The Straits Times | Amelia Teng | Thursday, May 22, 2014

PSLE will be part of his ministry's agenda for the second term of Parliament, but it is not a "standalone piece", said Education Minister Heng Swee Keat on Thursday at the sidelines of the first graduation ceremony for Singapore Polytechnic.


Get the full story from The Straits Times.

Below is the graduation address by Mr Heng Swee Keat, Minister for Education, at the Singapore Polytechnic (SP) 54th Graduation Ceremony and 60th Anniversary Launch Event 2014, on Thursday May 22, at the SP Convention Centre.

Mr Tan Choon Shian Principal and CEO, Singapore Polytechnic,

Members of Singapore Polytechnic Board of Governors, Faculty and Alumni,

Distinguished Guests, Parents and Graduands,

Ladies and Gentlemen,

I am very happy to be with you here this morning.
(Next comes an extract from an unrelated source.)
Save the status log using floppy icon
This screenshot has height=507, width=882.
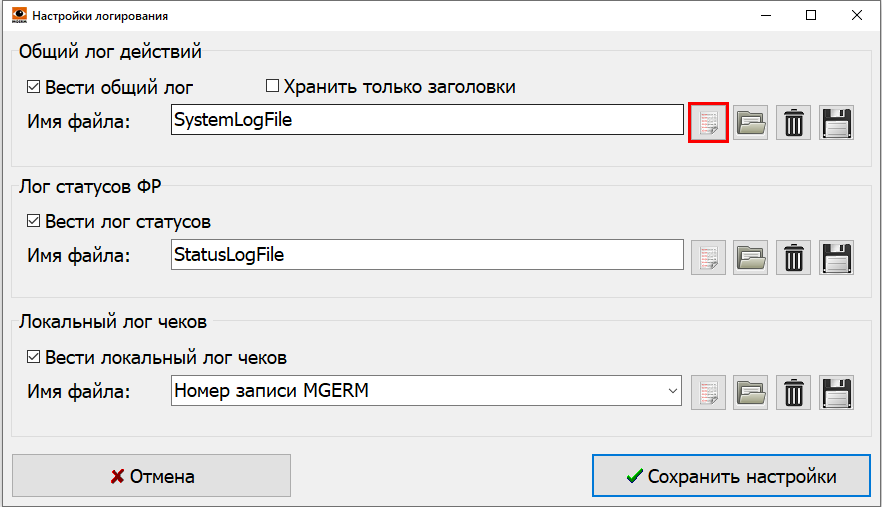pyautogui.click(x=836, y=257)
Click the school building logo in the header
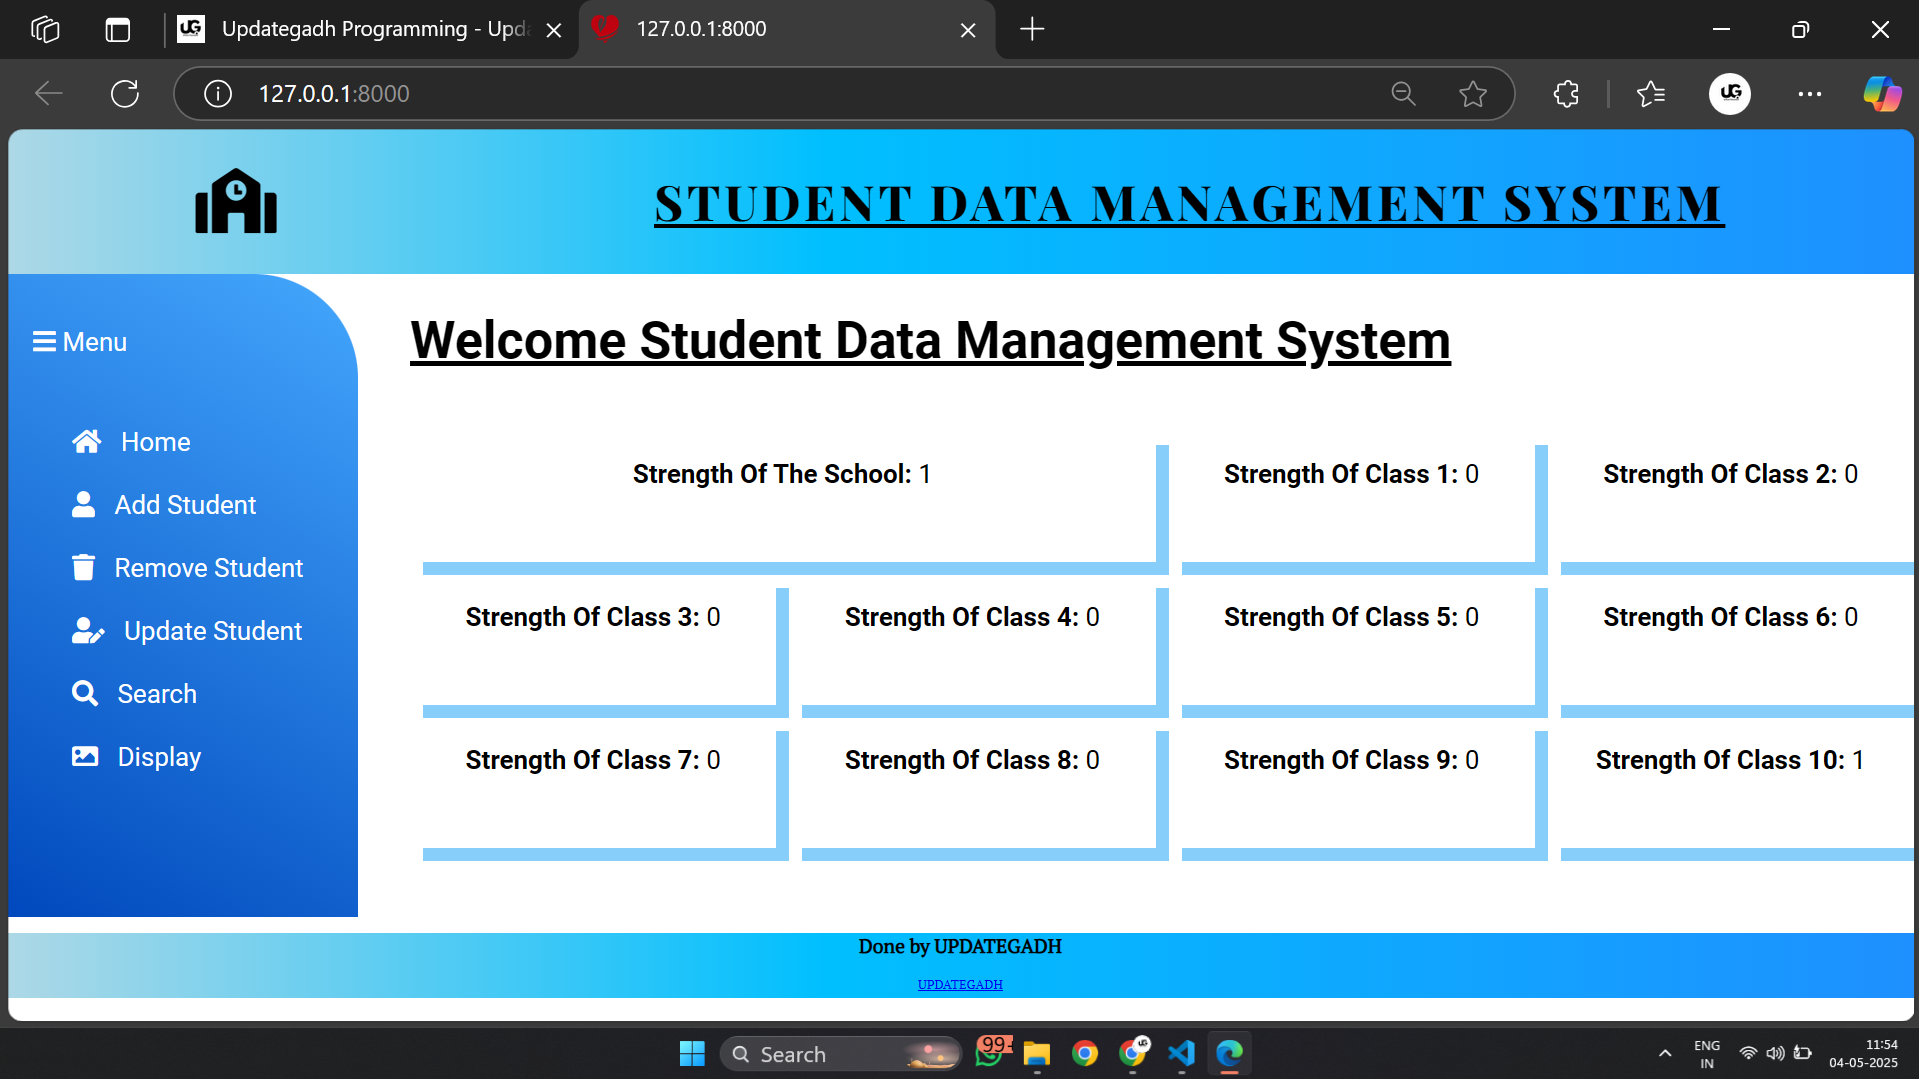The image size is (1919, 1079). pyautogui.click(x=235, y=201)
Thank you for inviting me to join you on this big day. My heartiest congratulations to all graduands from the Diploma in Aeronautical Engineering and Diploma in Mechatronics and Robotics. To families, friends, and faculty members - our graduands would not be here today without your support, and as such I would also like to congratulate all of you.

Our students are graduating at a good time. The economy is growing, more jobs are being created - in fact more jobs than we have graduates for. Earlier on, your Principal, Mr Tan Choon Shian, mentioned that this is also Singapore Polytechnic's (SP) 60th anniversary.
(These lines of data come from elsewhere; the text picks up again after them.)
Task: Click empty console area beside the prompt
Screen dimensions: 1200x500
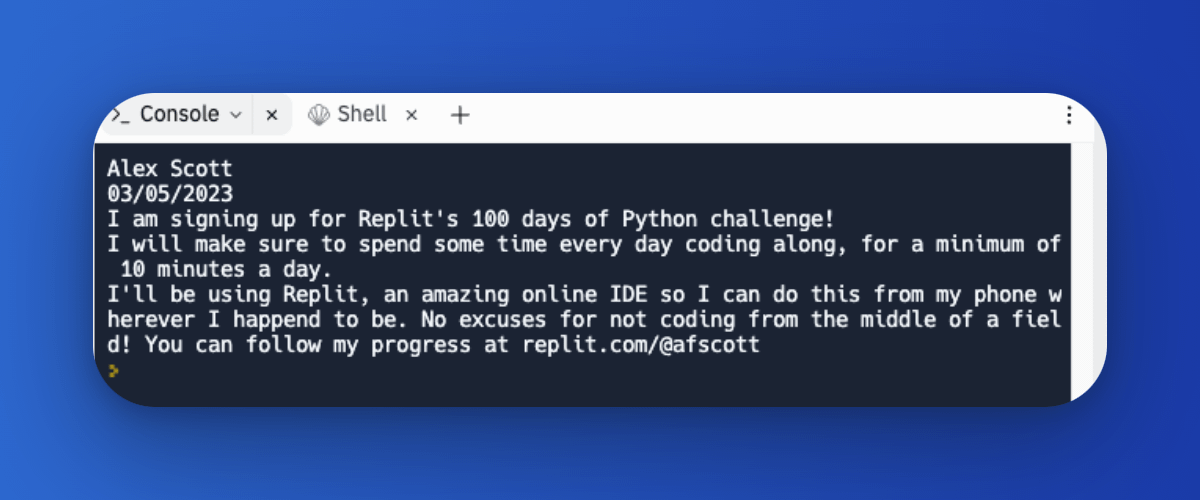Action: point(590,372)
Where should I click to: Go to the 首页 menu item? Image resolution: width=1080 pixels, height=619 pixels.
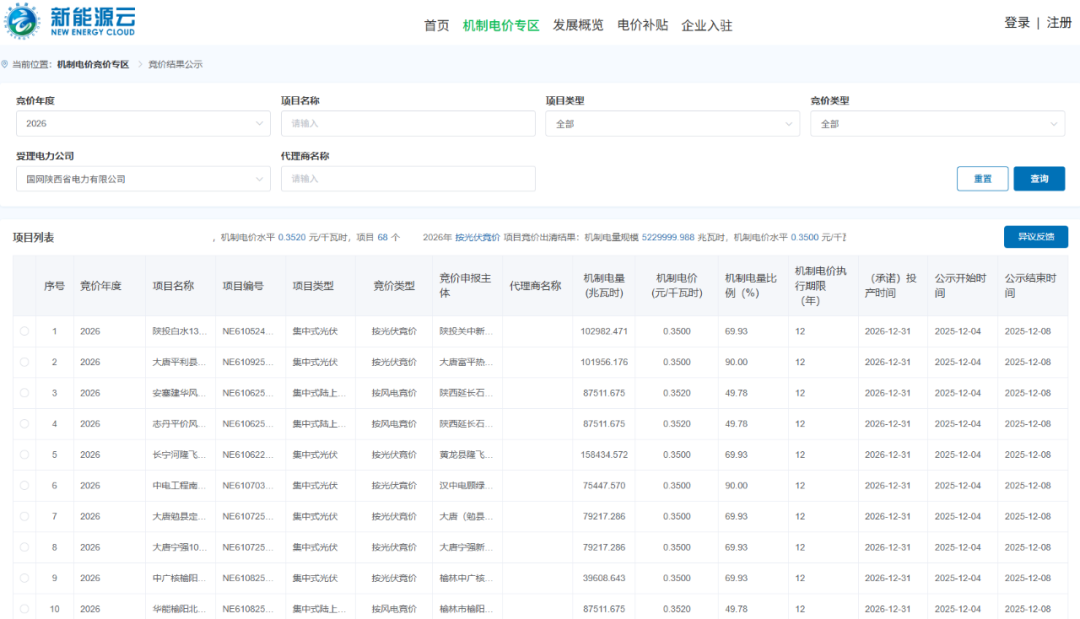tap(437, 25)
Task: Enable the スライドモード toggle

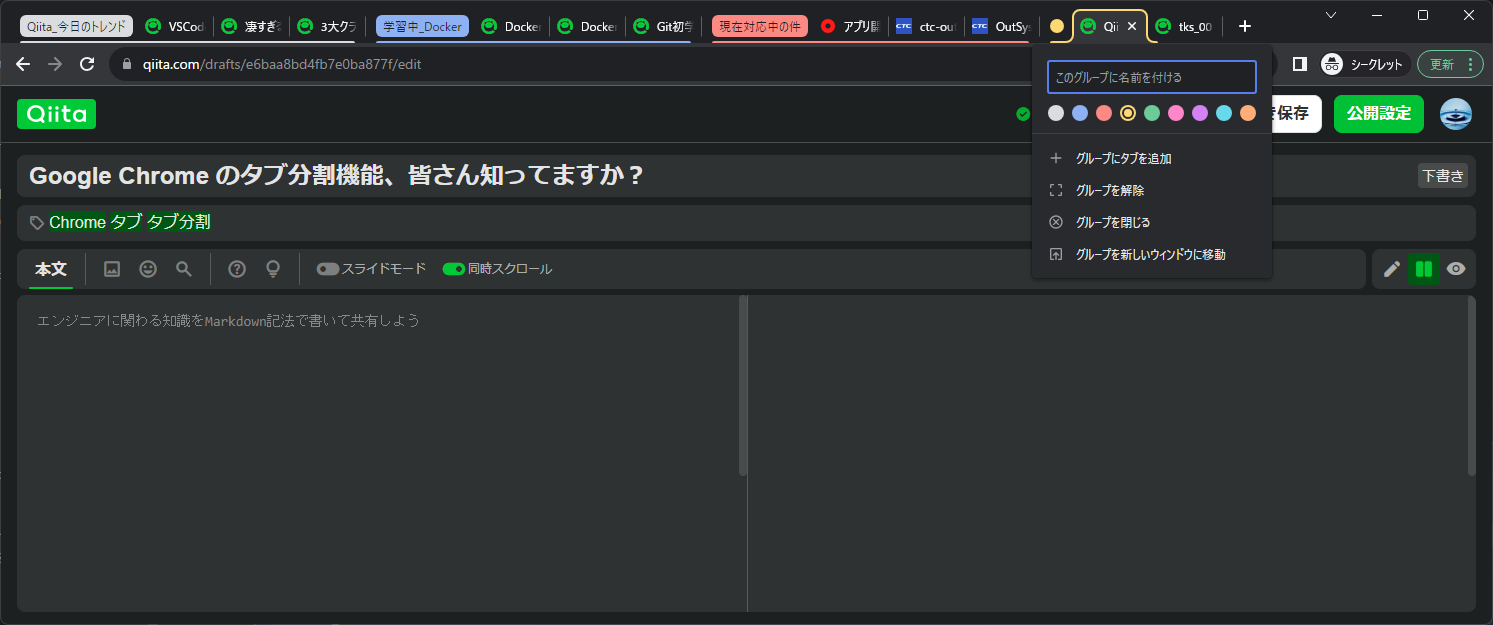Action: (328, 268)
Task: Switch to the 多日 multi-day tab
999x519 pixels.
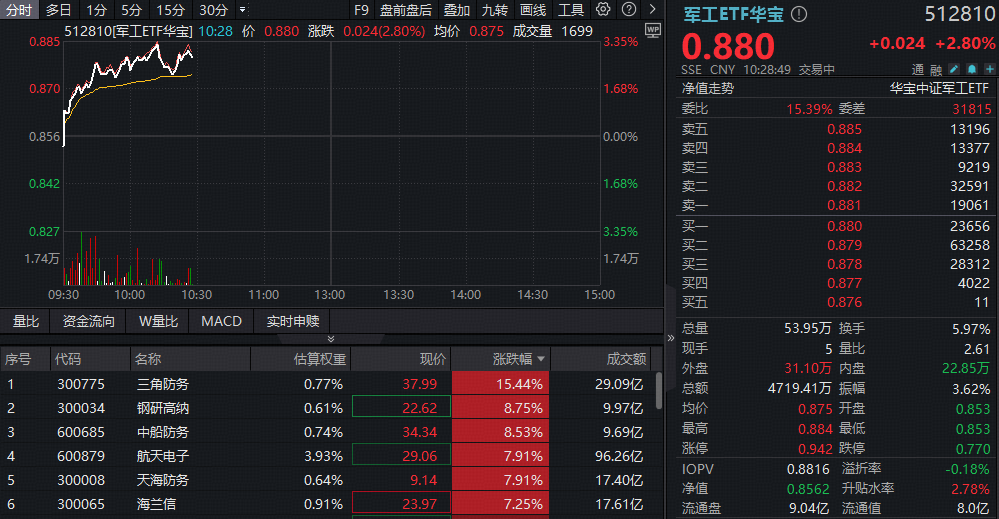Action: coord(58,10)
Today, SP has grown in terms of intake, quality of the facilities and the quality of education. More importantly, for 60 years, our graduates have been able to get good jobs and to go on to build their careers, form their families, and lead meaningful lives. When you think about it, it is a remarkable achievement - that we have been able to do this year after year for 60 years. We only have to contrast it with many cases in which young students graduate from the polytechnics and the universities, and could not find jobs - and there are many such young people now all over the world. I hope we will make the best use of this opportunity and we will continue to be able to do this.

Before you collect your diplomas, allow me to offer one last tip. There is no test after this tip. I hope you can put this into practice so that you may better ace the test of life.

In the last few years, you have been getting your hands-on experience with nuts and bolts, and bits and bytes, so allow me to say something that you cannot lay your hands on - the intangible qualities.

In the course of my work over the years, I have interviewed many students, prospective employers and also staff. I hope to share with you my impression of the intangible qualities that allow many of them to excel. You cannot touch them, you cannot buy them off a shelf, and you cannot find any school offering a whole package of intangibles for you.

Yet, the opportunities to learn, and live, the intangibles are all around you, throughout your lifetime. You know when you meet someone who has the intangibles. How is that so? In a room full of staff, the one who excels is one who:

Can apply the same knowledge in a different way, because he understands what is impactful, and what makes a difference. Keeps learning new things and growing his knowledge.

In a world of continual change has a strong foundation of knowledge and values, as well as strong character traits like dedication and industriousness.

In other words, the intangibles are what make up the star employee or entrepreneur. These are the people that the team admires, and are the kind of person that family and friends want to be around.

Where can you learn these intangible? Anywhere. Traditionally, we associate learning with a classroom. Learning the intangibles happens anytime, anywhere. Anyone can be your teacher.